Once you reach the line containing "The image size is (1915, 961)." in the entries below, write out that line and each one after it down to the line containing "Task: Open the Horizontal settings panel", exactly and with nothing added.

SUPPLIED INFORMATION: Begin

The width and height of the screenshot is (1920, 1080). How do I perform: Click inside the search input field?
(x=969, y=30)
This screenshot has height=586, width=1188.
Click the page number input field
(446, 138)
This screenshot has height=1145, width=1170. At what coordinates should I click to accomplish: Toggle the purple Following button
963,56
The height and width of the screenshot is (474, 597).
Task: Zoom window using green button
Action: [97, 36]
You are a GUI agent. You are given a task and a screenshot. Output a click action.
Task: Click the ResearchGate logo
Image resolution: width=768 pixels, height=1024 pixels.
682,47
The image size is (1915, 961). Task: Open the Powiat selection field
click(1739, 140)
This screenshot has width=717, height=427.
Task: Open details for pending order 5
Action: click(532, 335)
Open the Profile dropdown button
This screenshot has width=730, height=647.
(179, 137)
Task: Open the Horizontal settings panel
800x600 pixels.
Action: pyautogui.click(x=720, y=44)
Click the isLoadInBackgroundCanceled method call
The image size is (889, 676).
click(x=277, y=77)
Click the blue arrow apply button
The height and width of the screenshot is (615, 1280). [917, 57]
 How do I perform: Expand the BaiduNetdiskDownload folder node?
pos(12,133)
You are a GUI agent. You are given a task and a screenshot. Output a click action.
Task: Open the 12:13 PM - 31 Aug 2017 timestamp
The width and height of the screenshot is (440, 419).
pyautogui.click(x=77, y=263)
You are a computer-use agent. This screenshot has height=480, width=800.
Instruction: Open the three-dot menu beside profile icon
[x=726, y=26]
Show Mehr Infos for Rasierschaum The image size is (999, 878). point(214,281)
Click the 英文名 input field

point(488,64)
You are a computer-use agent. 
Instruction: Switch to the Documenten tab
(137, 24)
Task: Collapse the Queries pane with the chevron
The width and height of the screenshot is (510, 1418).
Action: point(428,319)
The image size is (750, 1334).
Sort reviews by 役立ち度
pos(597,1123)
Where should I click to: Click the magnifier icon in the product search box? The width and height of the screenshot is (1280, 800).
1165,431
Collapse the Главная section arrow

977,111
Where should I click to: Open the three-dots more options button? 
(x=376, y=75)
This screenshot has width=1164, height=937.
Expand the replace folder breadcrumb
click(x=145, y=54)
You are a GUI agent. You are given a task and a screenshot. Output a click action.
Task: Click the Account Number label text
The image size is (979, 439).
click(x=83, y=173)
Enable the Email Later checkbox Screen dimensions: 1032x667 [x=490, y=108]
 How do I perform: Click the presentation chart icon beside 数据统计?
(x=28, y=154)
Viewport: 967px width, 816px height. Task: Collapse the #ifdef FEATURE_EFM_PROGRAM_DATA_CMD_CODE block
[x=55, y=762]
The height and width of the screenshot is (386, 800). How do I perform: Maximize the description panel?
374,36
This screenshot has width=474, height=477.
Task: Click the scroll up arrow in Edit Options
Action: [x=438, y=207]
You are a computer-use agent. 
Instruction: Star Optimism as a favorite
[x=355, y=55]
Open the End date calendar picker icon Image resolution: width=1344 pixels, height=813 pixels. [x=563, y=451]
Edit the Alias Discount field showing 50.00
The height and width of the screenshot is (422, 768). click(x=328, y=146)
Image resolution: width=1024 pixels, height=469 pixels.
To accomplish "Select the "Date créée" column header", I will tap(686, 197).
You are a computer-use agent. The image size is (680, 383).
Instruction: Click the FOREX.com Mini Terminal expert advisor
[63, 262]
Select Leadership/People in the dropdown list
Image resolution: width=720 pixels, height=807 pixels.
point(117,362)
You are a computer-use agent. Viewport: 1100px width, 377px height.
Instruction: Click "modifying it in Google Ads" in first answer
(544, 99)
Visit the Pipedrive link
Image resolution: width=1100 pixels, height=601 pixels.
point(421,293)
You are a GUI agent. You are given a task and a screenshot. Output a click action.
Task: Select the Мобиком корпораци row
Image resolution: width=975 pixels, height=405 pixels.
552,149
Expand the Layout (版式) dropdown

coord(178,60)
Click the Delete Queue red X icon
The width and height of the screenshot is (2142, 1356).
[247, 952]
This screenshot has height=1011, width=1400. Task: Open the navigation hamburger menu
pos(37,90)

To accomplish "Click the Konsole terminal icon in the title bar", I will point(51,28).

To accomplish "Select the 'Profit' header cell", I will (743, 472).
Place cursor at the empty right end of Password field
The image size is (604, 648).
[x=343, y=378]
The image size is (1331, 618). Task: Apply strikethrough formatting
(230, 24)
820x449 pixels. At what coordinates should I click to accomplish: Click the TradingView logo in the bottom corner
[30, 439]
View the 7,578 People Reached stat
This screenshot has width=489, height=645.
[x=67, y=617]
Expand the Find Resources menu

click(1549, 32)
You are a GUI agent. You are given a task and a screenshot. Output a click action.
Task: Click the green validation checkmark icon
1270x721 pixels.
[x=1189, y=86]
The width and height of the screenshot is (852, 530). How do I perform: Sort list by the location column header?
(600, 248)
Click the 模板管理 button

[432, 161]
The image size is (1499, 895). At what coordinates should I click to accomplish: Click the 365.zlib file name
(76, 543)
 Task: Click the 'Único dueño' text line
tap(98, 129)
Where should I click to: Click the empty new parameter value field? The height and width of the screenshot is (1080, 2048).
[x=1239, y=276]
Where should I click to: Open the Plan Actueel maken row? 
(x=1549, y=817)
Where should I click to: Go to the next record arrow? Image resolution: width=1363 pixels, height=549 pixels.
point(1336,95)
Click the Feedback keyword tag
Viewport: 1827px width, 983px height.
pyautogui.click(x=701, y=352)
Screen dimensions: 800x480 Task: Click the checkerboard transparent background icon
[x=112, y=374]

SUPPLIED INFORMATION: End

*TASK RESPONSE*:
The image size is (1915, 961). Task: Open the Powiat selection field
click(1739, 140)
This screenshot has width=717, height=427.
Task: Open details for pending order 5
Action: click(532, 335)
Open the Profile dropdown button
This screenshot has width=730, height=647.
(179, 137)
Task: Open the Horizontal settings panel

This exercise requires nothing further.